## [What the exercise asks]
All entries below are to be duplicated verbatim.
*** Opening of The records ***
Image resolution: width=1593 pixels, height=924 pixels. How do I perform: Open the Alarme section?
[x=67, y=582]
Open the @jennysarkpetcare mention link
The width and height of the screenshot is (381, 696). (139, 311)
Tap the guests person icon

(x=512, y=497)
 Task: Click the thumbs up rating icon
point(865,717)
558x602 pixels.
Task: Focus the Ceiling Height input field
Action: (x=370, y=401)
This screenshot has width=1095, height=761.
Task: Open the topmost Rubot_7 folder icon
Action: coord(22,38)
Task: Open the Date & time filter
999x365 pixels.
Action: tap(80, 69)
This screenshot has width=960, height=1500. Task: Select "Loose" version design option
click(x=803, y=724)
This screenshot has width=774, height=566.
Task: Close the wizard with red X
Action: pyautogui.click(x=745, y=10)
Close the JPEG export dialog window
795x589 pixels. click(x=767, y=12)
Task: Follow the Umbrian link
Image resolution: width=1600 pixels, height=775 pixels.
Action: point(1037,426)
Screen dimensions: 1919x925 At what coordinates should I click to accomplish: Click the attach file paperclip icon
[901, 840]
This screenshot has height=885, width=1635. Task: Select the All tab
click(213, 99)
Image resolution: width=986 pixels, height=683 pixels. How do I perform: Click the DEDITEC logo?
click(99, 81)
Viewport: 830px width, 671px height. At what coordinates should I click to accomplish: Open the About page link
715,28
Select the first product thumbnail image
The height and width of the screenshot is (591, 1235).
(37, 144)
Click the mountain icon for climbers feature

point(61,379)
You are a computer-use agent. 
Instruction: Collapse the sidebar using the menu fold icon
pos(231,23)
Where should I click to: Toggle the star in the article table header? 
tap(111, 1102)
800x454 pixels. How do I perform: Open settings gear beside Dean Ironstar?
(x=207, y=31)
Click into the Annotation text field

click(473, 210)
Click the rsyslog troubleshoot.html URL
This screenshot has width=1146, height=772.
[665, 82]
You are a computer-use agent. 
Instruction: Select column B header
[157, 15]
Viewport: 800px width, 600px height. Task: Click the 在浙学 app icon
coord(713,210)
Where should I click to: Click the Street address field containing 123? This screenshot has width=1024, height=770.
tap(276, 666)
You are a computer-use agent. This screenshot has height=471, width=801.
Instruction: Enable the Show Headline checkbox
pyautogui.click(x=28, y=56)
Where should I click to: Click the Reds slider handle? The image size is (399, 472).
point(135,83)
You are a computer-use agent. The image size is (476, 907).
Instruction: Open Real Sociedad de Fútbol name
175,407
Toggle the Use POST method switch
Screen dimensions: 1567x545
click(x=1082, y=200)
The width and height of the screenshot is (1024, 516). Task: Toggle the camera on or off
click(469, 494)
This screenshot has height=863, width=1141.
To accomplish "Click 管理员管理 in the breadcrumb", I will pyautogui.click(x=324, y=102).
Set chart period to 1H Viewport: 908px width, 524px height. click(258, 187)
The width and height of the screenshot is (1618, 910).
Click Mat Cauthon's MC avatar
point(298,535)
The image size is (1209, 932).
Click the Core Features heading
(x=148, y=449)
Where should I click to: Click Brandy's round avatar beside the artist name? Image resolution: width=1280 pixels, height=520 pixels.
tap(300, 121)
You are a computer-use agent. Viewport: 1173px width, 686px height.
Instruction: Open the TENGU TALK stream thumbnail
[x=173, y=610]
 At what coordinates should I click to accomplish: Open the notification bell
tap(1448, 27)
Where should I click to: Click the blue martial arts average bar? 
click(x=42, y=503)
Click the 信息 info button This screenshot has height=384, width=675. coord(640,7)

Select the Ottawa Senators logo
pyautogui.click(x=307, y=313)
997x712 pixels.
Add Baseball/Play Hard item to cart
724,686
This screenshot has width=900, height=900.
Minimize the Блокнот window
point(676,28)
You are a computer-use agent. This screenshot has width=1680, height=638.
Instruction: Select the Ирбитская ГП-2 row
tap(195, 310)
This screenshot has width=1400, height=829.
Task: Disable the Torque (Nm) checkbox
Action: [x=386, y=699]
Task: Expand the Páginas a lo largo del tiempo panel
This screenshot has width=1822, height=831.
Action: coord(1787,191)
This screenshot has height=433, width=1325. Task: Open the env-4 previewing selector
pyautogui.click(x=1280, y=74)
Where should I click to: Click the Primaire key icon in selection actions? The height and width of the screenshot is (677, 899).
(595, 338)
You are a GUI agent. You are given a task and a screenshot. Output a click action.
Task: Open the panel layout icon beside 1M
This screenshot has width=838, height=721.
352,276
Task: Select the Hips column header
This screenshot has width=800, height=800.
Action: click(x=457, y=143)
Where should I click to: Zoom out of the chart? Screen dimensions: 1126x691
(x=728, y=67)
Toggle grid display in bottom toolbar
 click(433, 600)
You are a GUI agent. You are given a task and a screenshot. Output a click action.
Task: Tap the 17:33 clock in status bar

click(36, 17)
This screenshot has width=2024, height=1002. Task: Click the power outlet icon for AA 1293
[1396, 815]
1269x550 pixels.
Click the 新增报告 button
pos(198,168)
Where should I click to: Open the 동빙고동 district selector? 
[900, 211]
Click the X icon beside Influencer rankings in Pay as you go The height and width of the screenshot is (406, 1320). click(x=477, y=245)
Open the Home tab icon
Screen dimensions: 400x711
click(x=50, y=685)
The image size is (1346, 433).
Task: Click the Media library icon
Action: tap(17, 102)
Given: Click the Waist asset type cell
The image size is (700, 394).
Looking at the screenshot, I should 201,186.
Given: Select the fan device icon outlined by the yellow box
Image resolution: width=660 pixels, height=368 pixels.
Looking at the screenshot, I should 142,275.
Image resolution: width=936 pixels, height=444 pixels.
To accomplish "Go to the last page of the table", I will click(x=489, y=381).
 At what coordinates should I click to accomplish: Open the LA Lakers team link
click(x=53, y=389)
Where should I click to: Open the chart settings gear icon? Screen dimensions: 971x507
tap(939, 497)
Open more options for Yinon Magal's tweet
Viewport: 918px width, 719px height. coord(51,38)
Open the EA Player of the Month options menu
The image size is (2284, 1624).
*** Close of The records ***
## [Reply]
Image resolution: width=1593 pixels, height=924 pixels. How do I perform: Open the Alarme section?
[x=67, y=582]
Open the @jennysarkpetcare mention link
The width and height of the screenshot is (381, 696). (139, 311)
Tap the guests person icon

(x=512, y=497)
 Task: Click the thumbs up rating icon
point(865,717)
558x602 pixels.
Task: Focus the Ceiling Height input field
Action: (x=370, y=401)
This screenshot has width=1095, height=761.
Task: Open the topmost Rubot_7 folder icon
Action: coord(22,38)
Task: Open the Date & time filter
999x365 pixels.
Action: tap(80, 69)
This screenshot has width=960, height=1500. Task: Select "Loose" version design option
click(x=803, y=724)
This screenshot has width=774, height=566.
Task: Close the wizard with red X
Action: pyautogui.click(x=745, y=10)
Close the JPEG export dialog window
795x589 pixels. click(x=767, y=12)
Task: Follow the Umbrian link
Image resolution: width=1600 pixels, height=775 pixels.
Action: point(1037,426)
Screen dimensions: 1919x925 At what coordinates should I click to accomplish: Click the attach file paperclip icon
[901, 840]
This screenshot has height=885, width=1635. Task: Select the All tab
click(213, 99)
Image resolution: width=986 pixels, height=683 pixels. How do I perform: Click the DEDITEC logo?
click(99, 81)
Viewport: 830px width, 671px height. At what coordinates should I click to accomplish: Open the About page link
715,28
Select the first product thumbnail image
The height and width of the screenshot is (591, 1235).
(37, 144)
Click the mountain icon for climbers feature

point(61,379)
You are a computer-use agent. 
Instruction: Collapse the sidebar using the menu fold icon
pos(231,23)
Where should I click to: Toggle the star in the article table header? 
tap(111, 1102)
800x454 pixels. How do I perform: Open settings gear beside Dean Ironstar?
(x=207, y=31)
Click into the Annotation text field

click(473, 210)
Click the rsyslog troubleshoot.html URL
This screenshot has width=1146, height=772.
[665, 82]
You are a computer-use agent. 
Instruction: Select column B header
[157, 15]
Viewport: 800px width, 600px height. Task: Click the 在浙学 app icon
coord(713,210)
Where should I click to: Click the Street address field containing 123? This screenshot has width=1024, height=770.
tap(276, 666)
You are a computer-use agent. This screenshot has height=471, width=801.
Instruction: Enable the Show Headline checkbox
pyautogui.click(x=28, y=56)
Where should I click to: Click the Reds slider handle? The image size is (399, 472).
point(135,83)
You are a computer-use agent. The image size is (476, 907).
Instruction: Open Real Sociedad de Fútbol name
175,407
Toggle the Use POST method switch
Screen dimensions: 1567x545
click(x=1082, y=200)
The width and height of the screenshot is (1024, 516). Task: Toggle the camera on or off
click(469, 494)
This screenshot has height=863, width=1141.
To accomplish "Click 管理员管理 in the breadcrumb", I will pyautogui.click(x=324, y=102).
Set chart period to 1H Viewport: 908px width, 524px height. click(258, 187)
The width and height of the screenshot is (1618, 910).
Click Mat Cauthon's MC avatar
point(298,535)
The image size is (1209, 932).
Click the Core Features heading
(x=148, y=449)
Where should I click to: Click Brandy's round avatar beside the artist name? Image resolution: width=1280 pixels, height=520 pixels.
tap(300, 121)
You are a computer-use agent. Viewport: 1173px width, 686px height.
Instruction: Open the TENGU TALK stream thumbnail
[x=173, y=610]
 At what coordinates should I click to accomplish: Open the notification bell
tap(1448, 27)
Where should I click to: Click the blue martial arts average bar? 
click(x=42, y=503)
Click the 信息 info button This screenshot has height=384, width=675. coord(640,7)

Select the Ottawa Senators logo
pyautogui.click(x=307, y=313)
997x712 pixels.
Add Baseball/Play Hard item to cart
724,686
This screenshot has width=900, height=900.
Minimize the Блокнот window
point(676,28)
You are a computer-use agent. This screenshot has width=1680, height=638.
Instruction: Select the Ирбитская ГП-2 row
tap(195, 310)
This screenshot has width=1400, height=829.
Task: Disable the Torque (Nm) checkbox
Action: [x=386, y=699]
Task: Expand the Páginas a lo largo del tiempo panel
This screenshot has width=1822, height=831.
Action: coord(1787,191)
This screenshot has height=433, width=1325. Task: Open the env-4 previewing selector
pyautogui.click(x=1280, y=74)
Where should I click to: Click the Primaire key icon in selection actions? The height and width of the screenshot is (677, 899).
(595, 338)
You are a GUI agent. You are given a task and a screenshot. Output a click action.
Task: Open the panel layout icon beside 1M
This screenshot has width=838, height=721.
352,276
Task: Select the Hips column header
This screenshot has width=800, height=800.
Action: click(x=457, y=143)
Where should I click to: Zoom out of the chart? Screen dimensions: 1126x691
(x=728, y=67)
Toggle grid display in bottom toolbar
 click(433, 600)
You are a GUI agent. You are given a task and a screenshot. Output a click action.
Task: Tap the 17:33 clock in status bar

click(36, 17)
This screenshot has width=2024, height=1002. Task: Click the power outlet icon for AA 1293
[1396, 815]
1269x550 pixels.
Click the 新增报告 button
pos(198,168)
Where should I click to: Open the 동빙고동 district selector? 
[900, 211]
Click the X icon beside Influencer rankings in Pay as you go The height and width of the screenshot is (406, 1320). click(x=477, y=245)
Open the Home tab icon
Screen dimensions: 400x711
click(x=50, y=685)
The image size is (1346, 433).
Task: Click the Media library icon
Action: tap(17, 102)
Given: Click the Waist asset type cell
The image size is (700, 394).
Looking at the screenshot, I should 201,186.
Given: Select the fan device icon outlined by the yellow box
Image resolution: width=660 pixels, height=368 pixels.
Looking at the screenshot, I should 142,275.
Image resolution: width=936 pixels, height=444 pixels.
To accomplish "Go to the last page of the table", I will click(x=489, y=381).
 At what coordinates should I click to accomplish: Open the LA Lakers team link
click(x=53, y=389)
Where should I click to: Open the chart settings gear icon? Screen dimensions: 971x507
tap(939, 497)
Open more options for Yinon Magal's tweet
Viewport: 918px width, 719px height. coord(51,38)
Open the EA Player of the Month options menu
The image size is (2284, 1624).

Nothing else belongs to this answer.